Dataset entries
━━━━━━━━━━

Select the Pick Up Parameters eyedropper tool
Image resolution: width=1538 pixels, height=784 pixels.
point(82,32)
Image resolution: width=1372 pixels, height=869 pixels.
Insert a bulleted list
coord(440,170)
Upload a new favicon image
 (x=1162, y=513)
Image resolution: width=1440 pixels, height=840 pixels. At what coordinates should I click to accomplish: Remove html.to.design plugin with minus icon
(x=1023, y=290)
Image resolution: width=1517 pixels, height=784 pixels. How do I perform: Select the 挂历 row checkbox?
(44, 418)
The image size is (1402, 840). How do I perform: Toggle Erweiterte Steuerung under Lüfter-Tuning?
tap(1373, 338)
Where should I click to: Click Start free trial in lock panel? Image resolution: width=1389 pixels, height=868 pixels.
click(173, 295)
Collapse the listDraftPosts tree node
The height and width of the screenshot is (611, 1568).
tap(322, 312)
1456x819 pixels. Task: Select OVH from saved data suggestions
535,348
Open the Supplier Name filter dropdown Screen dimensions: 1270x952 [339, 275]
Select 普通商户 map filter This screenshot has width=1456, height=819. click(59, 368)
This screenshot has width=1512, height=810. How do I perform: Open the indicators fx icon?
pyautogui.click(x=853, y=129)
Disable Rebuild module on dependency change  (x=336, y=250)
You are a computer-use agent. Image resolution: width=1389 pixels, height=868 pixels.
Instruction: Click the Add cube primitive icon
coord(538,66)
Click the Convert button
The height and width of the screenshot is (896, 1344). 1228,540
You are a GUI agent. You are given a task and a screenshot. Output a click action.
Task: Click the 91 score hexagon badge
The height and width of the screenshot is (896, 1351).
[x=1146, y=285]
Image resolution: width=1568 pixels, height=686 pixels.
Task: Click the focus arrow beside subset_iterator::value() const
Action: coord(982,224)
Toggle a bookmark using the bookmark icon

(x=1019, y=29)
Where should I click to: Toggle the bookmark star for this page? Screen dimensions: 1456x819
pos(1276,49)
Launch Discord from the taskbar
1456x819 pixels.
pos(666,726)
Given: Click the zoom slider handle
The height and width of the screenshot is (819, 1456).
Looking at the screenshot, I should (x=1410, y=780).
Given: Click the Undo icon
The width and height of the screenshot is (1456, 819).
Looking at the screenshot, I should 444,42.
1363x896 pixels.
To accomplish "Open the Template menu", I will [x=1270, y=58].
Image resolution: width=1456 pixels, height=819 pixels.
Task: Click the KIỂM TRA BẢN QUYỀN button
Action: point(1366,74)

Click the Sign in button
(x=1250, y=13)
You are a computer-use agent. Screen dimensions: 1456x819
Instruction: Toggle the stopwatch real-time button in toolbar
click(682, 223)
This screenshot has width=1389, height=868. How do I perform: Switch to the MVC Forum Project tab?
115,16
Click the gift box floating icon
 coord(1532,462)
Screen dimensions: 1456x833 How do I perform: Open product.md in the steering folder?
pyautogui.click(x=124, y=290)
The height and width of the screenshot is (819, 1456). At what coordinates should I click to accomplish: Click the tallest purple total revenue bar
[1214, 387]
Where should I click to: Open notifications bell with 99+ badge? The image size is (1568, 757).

━━━━━━━━━━

> _Task requirements_: The line containing "You are a GUI" marks the end: copy exactly every line from the top of the data above down to it, that line included.

> _Response to the task_:
Select the Pick Up Parameters eyedropper tool
Image resolution: width=1538 pixels, height=784 pixels.
point(82,32)
Image resolution: width=1372 pixels, height=869 pixels.
Insert a bulleted list
coord(440,170)
Upload a new favicon image
 (x=1162, y=513)
Image resolution: width=1440 pixels, height=840 pixels. At what coordinates should I click to accomplish: Remove html.to.design plugin with minus icon
(x=1023, y=290)
Image resolution: width=1517 pixels, height=784 pixels. How do I perform: Select the 挂历 row checkbox?
(44, 418)
The image size is (1402, 840). How do I perform: Toggle Erweiterte Steuerung under Lüfter-Tuning?
tap(1373, 338)
Where should I click to: Click Start free trial in lock panel? Image resolution: width=1389 pixels, height=868 pixels.
click(173, 295)
Collapse the listDraftPosts tree node
The height and width of the screenshot is (611, 1568).
tap(322, 312)
1456x819 pixels. Task: Select OVH from saved data suggestions
535,348
Open the Supplier Name filter dropdown Screen dimensions: 1270x952 [339, 275]
Select 普通商户 map filter This screenshot has width=1456, height=819. click(59, 368)
This screenshot has width=1512, height=810. How do I perform: Open the indicators fx icon?
pyautogui.click(x=853, y=129)
Disable Rebuild module on dependency change  (x=336, y=250)
You are a computer-use agent. Image resolution: width=1389 pixels, height=868 pixels.
Instruction: Click the Add cube primitive icon
coord(538,66)
Click the Convert button
The height and width of the screenshot is (896, 1344). 1228,540
You are a GUI agent. You are given a task and a screenshot. Output a click action.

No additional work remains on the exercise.